▶ _Tasks and exercises_:
1 > In the basketball road-trip article, repeat the passage starting with "Things were bad." and going on through "do the trick.", substituting "guard" for "forward".
2 > According to the basketball road-trip article, what arena does Weber State call home?
3 > Carry on writing the basketball road-trip article from the point where it stops.

▶ _Provided text_:

—————

Things were bad. Tense. And once inside, they only got worse.
With the players settled into their rooms, an impromptu team meeting was called to announce the dismissal of forward Aaron Moore; a result of disciplinary reasons that stemmed from the previous game. It was a punch to the gut for a team already woozy from a lackluster start to the season.
At this point something drastic needed to happen, or we risked losing the season in the blink of an eye. Players looked cold and blank. They were a teammate down; they were far from home—far from where they thought they would be in many aspects.
As it turns out, a simple meal would do the trick.
Adam Wardell is the basketball team’s right-hand man.
A behind-the-scenes jitterbug who has his hands on every facet of the program, he is in charge of the team’s travel—down to the tiniest of details—and on this particular trip he had his hands full. (Adam, by the way, deserves a huge amount of credit for allowing this access for the Vanguard.)
Unfortunately for Adam, he was also my roommate for the weekend. But fortunately for me, as Adam was the one making the plans, I was able to get the inside scoop before anyone else.
It was in our room that afternoon where I first learned of that night’s plans; what now will be known as “The Dinner.”
After another team meeting later in the afternoon we were off to the arena, a complete turnaround from the dump we found ourselves in at Idaho State. Weber State calls Dee Events Center home: A bright, luminous arena that just feels likebig-time college basketball. Immediately you could see the players begin to get some bounce in their steps again. There was more energy, more optimism than earlier in the day and a sense that there was still something to play for.
Normally on the road following a practice, players are free to go get food wherever they want. That night, however, Geving knew something was needed to bring his guys together in light of all that had happened in the previous 24 hours.
“We need a spark,” Adam told me as we headed to the bus. “These guys need to bond.”
So they did.
The food wasn’t special, the games on the TV’s were a blur, but the impact of that night could last a season. Huddled close at a long table in the middle of Iggy’s Grill, 12 teammates laughed as one. They joked, told stories, talked of sports and women and anything else they could think of. They didn’t scatter to various fast food places. They didn’t hole up in their hotel rooms.
The coaches, trainers and radio staff, along with myself, sat at the table nearby, an ear on our table and an ear on the players. They didn’t care that their squad was being too loud; they didn’t mind that they were teasing each other with little ears at nearby tables.
Most of all, they didn’t care that they had lost the night before. They had all moved on, and the players were coming together.
It was the most important and impactful coaching decision Geving made all trip long, and the look on his face throughout dinner told the story: he looked content. Turns out, some victories are not earned on the hardwood. He may have lost the previous game, but that night, over cheap salmon and the bond of being far from home, his team had come together.
On a cold night in Ogden, 12 individuals became one team; the most important win of the season.
DEE EVENTS CENTER
SATURDAY, 5:34 P.M.
The true test of the previous night’s bonding wouldn’t be seen until the Vikings took the court against Weber
State. This would have to wait, however, as game days on the road are, for lack of a better word, long.
Hotel room, watch TV. Shoot around. Hotel room, watch TV. Food. You get the idea.
Finally, after what felt like days, we arrived at the arena. The amount of snow that had fallen since we arrived the day before was incredible—and not something these guys are used to, most hailing from Oregon or California.

—————

▶ _Source excerpt_:
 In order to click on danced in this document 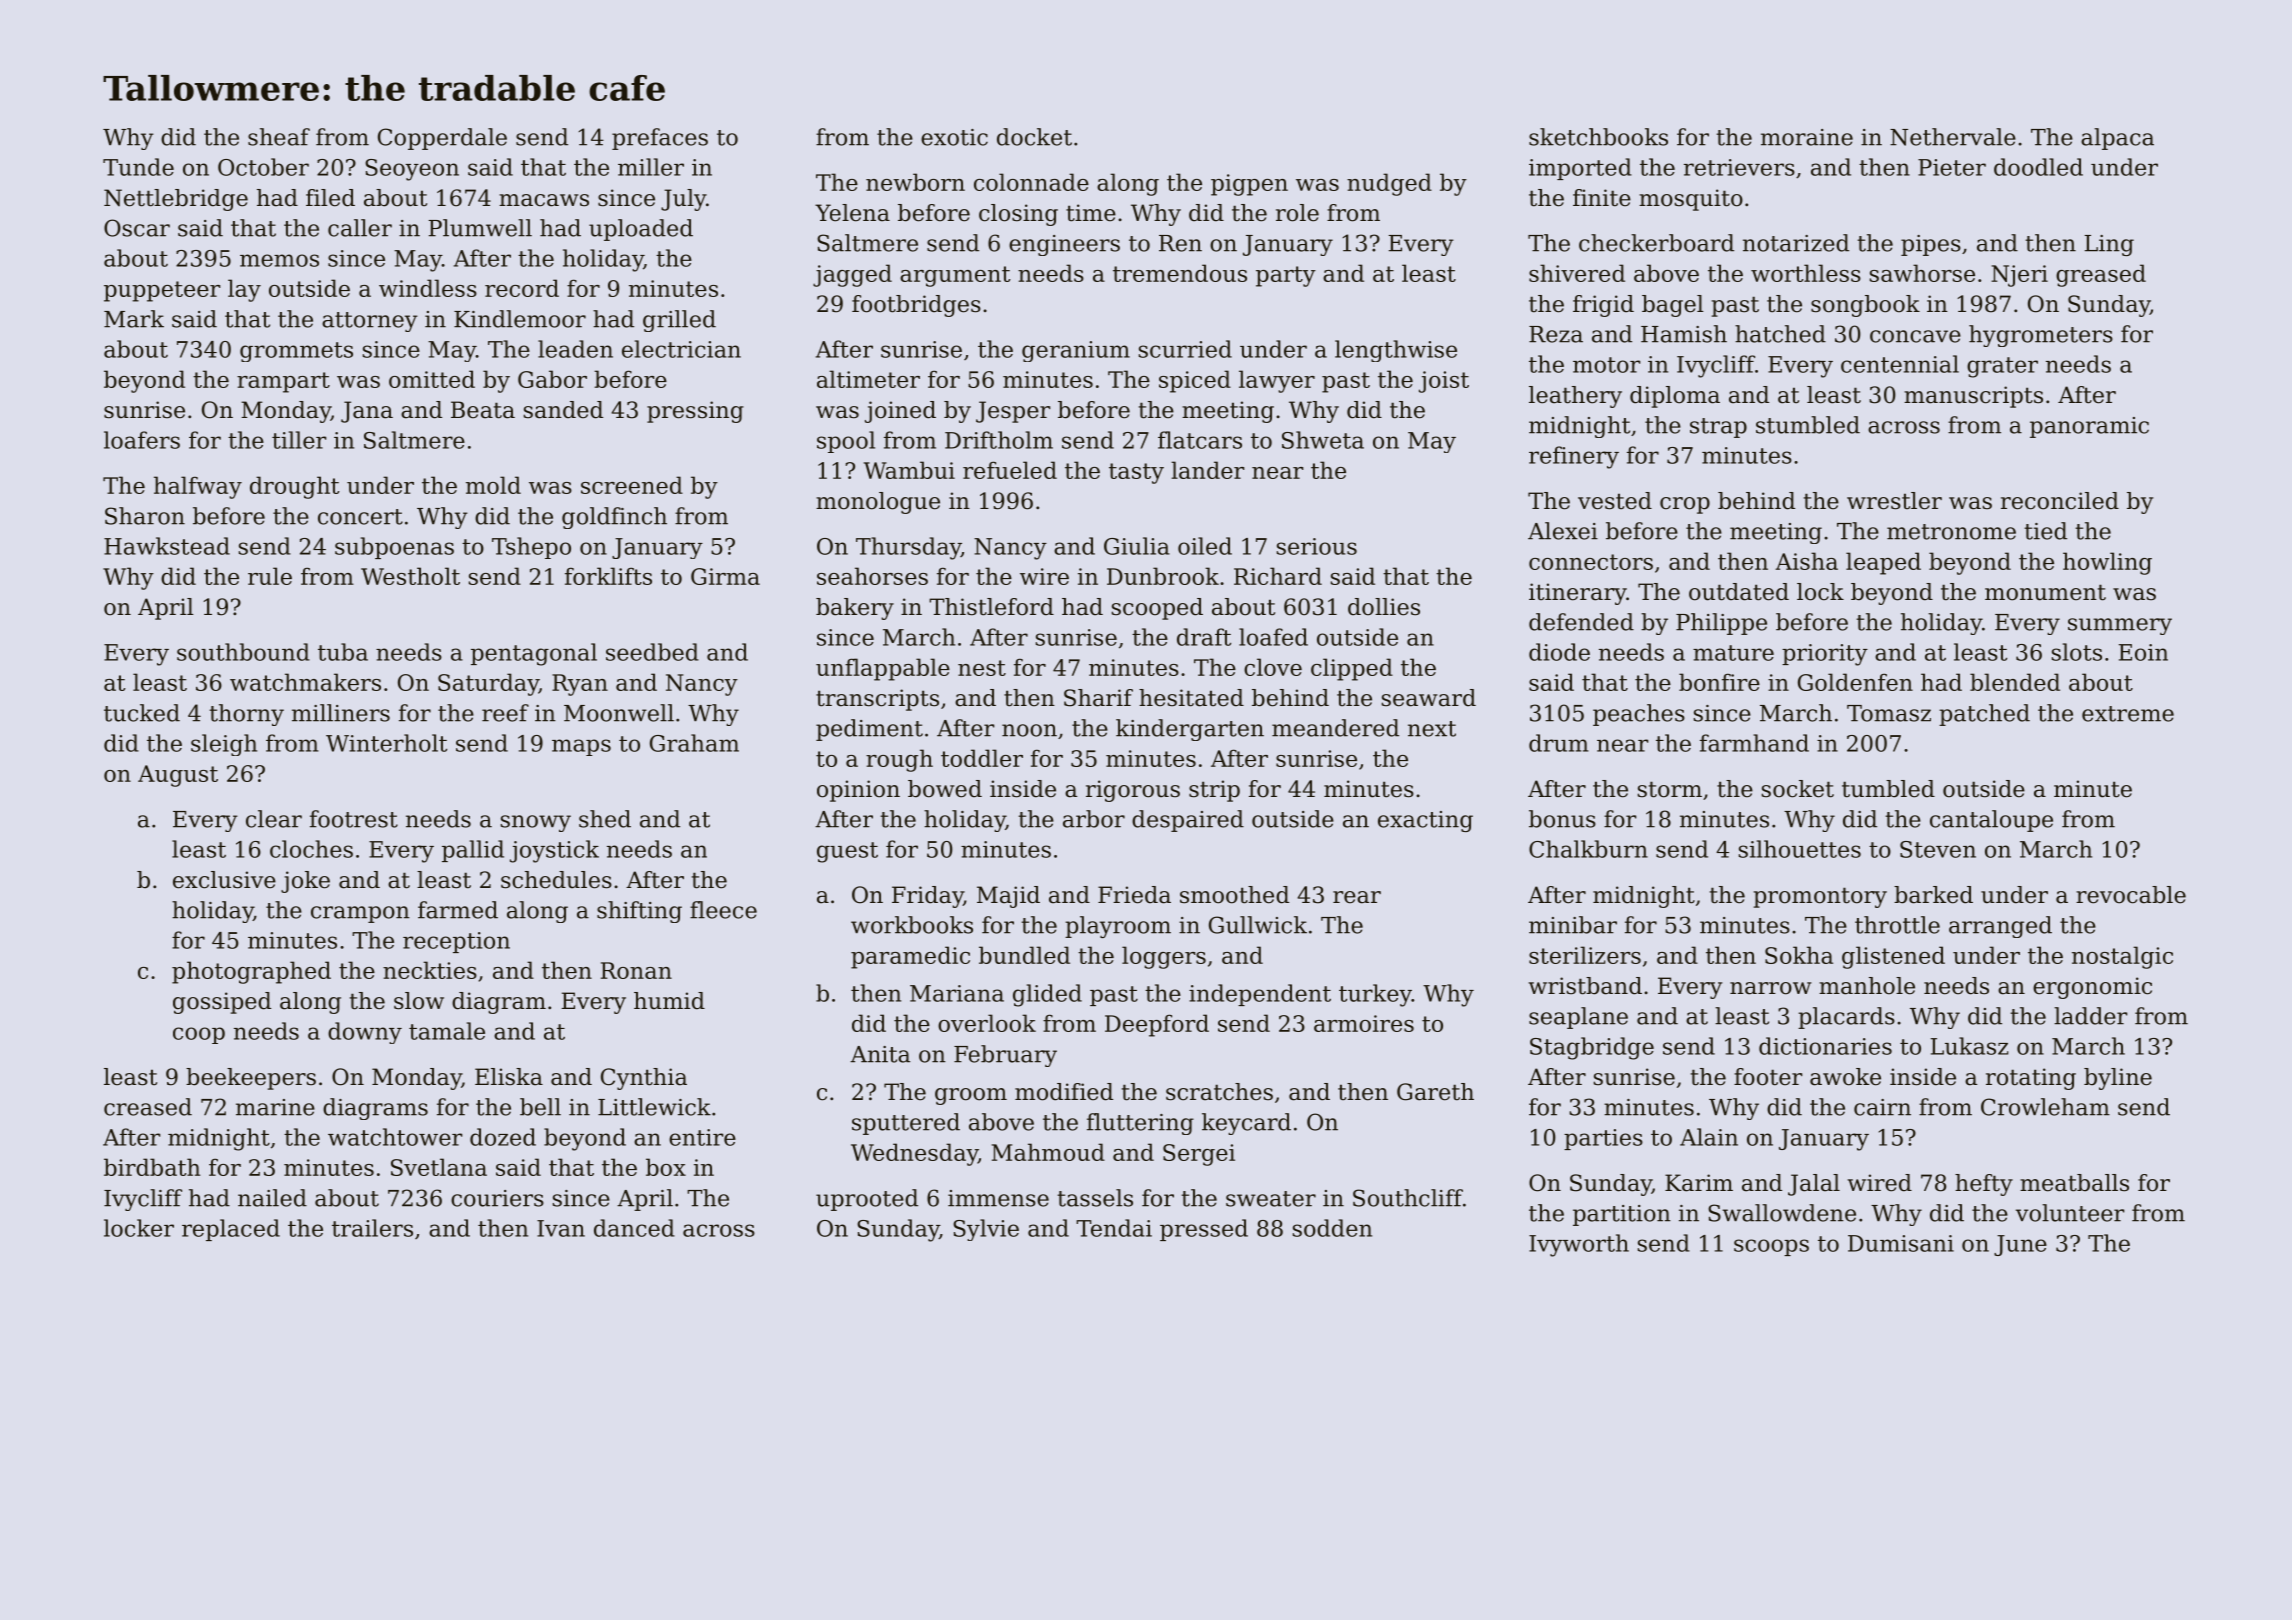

—————

▶ _Answers by task_:
1 >
Things were bad. Tense. And once inside, they only got worse.
With the players settled into their rooms, an impromptu team meeting was called to announce the dismissal of guard Aaron Moore; a result of disciplinary reasons that stemmed from the previous game. It was a punch to the gut for a team already woozy from a lackluster start to the season.
At this point something drastic needed to happen, or we risked losing the season in the blink of an eye. Players looked cold and blank. They were a teammate down; they were far from home—far from where they thought they would be in many aspects.
As it turns out, a simple meal would do the trick.

2 > Dee Events Center

3 >
To enter the arena is tricky enough; a long, sloping terminal guides players and coaches into a back door. Ice and snow cover the entire ramp, making the journey a scary one, as coaches all fix their eyes on the players’ precious ankles, making sure no one falls.
Once inside, we were hit with a wave of energy. For everything that Holt Arena in Pocatello wasn’t, this place was. It was alive with energy. The band was already in mid-game form, some fans had parked in their seats, and the smell of fresh popcorn was overwhelming.
FIVE MINUTES TO TIP
Coach Geving has been at PSU for nine seasons, the last five as head coach. He has garnered a reputation as an ace recruiter and as a developer of talent. He worked under the great Ken Bone for years, and has since brought in the right assistant coaches to fill out his staff.
On this trip, however, I witnessed where Geving shines most: the locker room.
Over the years, pregame speeches have become cliché and over-dramatized by Hollywood. Gone are the days of yelling and spitting—the true merit of a coach comes in their ability to connect with the team, no matter the situation.
That night, I learned why Geving has so much respect from his players. He doesn’t BS them.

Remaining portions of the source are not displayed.